City Tamale City Tamale/Yelp

The Times’ “undersung restaurants” column Hungry City is undergoing some changes: Longtime critic and the column’s founding writer Ligaya Mishan will now only be writing two a month — and other critics will be filling in on remaining weeks.

Mishan started Hungry City about seven years ago, a pivot from the paper’s previous $25 and under column. Since then, she has built a reputation for writing about New York’s lower-priced restaurants, stalls, and food trucks, most recently with a focus on the background of the chefs and owners.

Now, she will be writing more about food, restaurants, and culture outside of the column, according to food section editor Sam Sifton. Already, Mishan has been penning more pieces outside of Hungry City, including a widely circulated T magazine feature on Asian-American cuisine.

In an email, Mishan says that it’s “an exciting development” for her. She’s been in talks to make the change for a few months now, and her other pieces will be “longer reported pieces” for both the food section and T magazine.

“I’m grateful to my editors for the opportunity to write more widely, and happy that at the same time I can continue exploring the city, advocating for lesser-known restaurants and celebrating immigrant cuisines,” she writes.

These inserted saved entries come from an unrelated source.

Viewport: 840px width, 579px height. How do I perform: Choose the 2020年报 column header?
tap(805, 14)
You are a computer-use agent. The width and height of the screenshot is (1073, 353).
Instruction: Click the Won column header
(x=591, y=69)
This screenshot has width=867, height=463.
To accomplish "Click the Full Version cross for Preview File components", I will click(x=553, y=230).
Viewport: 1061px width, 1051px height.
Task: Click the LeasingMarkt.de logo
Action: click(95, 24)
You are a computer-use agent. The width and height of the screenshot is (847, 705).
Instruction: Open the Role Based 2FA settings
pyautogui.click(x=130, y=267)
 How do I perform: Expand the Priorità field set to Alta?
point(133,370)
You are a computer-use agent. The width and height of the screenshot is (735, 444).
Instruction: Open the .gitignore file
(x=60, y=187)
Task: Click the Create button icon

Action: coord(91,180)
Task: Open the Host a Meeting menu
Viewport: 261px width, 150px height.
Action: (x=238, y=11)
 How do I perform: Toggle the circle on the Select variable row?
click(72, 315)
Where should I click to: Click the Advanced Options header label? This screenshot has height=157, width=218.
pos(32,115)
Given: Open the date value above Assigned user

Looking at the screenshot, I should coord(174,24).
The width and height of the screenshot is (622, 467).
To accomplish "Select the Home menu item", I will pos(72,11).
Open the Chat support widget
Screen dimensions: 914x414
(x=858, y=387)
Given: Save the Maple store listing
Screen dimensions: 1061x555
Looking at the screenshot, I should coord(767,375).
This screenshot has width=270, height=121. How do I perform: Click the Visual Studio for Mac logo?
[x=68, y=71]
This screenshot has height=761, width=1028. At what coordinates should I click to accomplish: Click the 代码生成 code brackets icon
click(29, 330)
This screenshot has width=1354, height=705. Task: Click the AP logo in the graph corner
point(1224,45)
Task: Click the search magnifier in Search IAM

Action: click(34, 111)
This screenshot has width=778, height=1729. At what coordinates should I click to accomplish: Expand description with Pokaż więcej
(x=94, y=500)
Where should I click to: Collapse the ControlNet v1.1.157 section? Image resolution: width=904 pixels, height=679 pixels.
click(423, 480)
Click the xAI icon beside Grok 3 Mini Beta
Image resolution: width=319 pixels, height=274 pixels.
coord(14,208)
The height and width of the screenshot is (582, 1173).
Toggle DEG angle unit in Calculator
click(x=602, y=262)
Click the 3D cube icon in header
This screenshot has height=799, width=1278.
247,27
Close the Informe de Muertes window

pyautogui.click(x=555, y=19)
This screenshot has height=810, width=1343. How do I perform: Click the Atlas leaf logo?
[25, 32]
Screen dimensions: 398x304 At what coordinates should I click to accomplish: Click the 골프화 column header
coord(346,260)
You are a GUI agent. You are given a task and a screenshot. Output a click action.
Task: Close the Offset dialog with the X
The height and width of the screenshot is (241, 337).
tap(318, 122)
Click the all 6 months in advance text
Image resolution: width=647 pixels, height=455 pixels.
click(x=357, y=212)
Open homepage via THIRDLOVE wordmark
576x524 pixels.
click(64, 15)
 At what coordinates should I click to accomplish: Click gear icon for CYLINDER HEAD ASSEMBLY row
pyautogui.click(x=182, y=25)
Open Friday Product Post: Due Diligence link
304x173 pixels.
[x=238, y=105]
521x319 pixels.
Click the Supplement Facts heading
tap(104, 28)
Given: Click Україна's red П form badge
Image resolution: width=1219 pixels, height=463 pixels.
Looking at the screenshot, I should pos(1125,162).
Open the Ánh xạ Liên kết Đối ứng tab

This week, former GQ editor Marian Bull filed her first piece for the Times food section on the tamales with “supercharged corny sweetness” at City Tamale in the Bronx, a restaurant run by 29-year-old Israel Veliz. It’s already gaining some attention for comparing the tamale texture to Beanie Babies. Sifton says other critics will likely be filling in for the column as well.

One marked difference: Bull hasn’t been a formal restaurant critic in the past, and her photo is available on her website. Though Mishan’s reviews aren’t starred, she and the Times have noted that anonymity is important. “[We’ll] continue to follow the guidelines we’ve used forever, and we’ll do so even in those cases when there are photographs of the writer on the internet,” Sifton writes.

Still, it might not as matter that much for the column anyway. Mishan has said before that the restaurants she covers “are so low-profile, they’re not on the lookout for a food critic.”